Fig 2. Scene from the animated sci-fi film, La planète sauvage. Source.

Coming back home, I discover that there is very little information available online about the artist (perhaps there is more out there in Darija). Much of his work is in private collections and auction houses. I decide that I will gather a few facts from the book in the shop and create a Wikipedia article. In fact, if I had a library of my own, I would have bought the book about Saladi's oeuvre right then and there.

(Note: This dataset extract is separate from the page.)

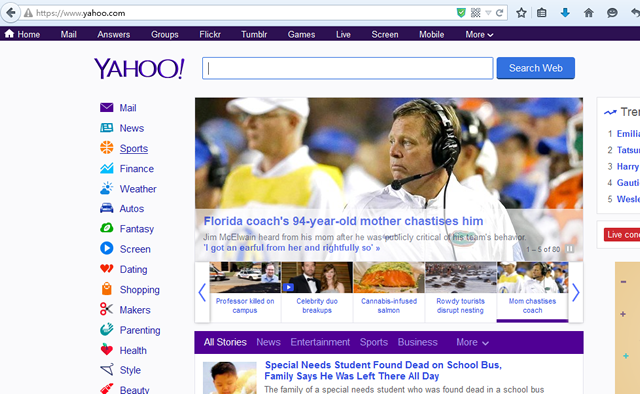Expand the More dropdown in stories bar
This screenshot has width=640, height=394.
point(472,342)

These sort of encounters remind me why I set out to travel in the first place. And there have been so many so far. It feels as if only a moment ago I was admiring Gerard Sekoto's yellow houses in Cape Town and now I am admiring Saladi's sinuous bird people at the other end of the continent. These encounters have only multiplied as I have learned to set my shyness aside and seek them out. But perhaps what I need now more than anything is time to sit with all of these paintings, poems, bits and pieces of art.

- Andrea

13.11.2025 // Writing in Rabat

Rabat, Morocco

In Rabat, walls and rooms crumble into sea foam and towers rise on riverbanks. Cats always prowl just around the corner and in the shadowy depths of a worn and tattered grey building, I see a fire burning bright. Every morning, it spits out sweet cakes, hard breads, and cookies onto the sidewalk, to the delight of passer-by's. In Rabat, it rains plastic on the dirty blonde beaches and blue taxis race down perfectly palm-lined avenues. It has taken me a while to figure out how to write here. In the narrow, damp and dusty, streets of the medina, I am reminded of the smell of my great-grandmother's brick house in Bogotá. But once out among the merchants and the motorbikes, my ability to decipher what is before me recedes gently like the sea.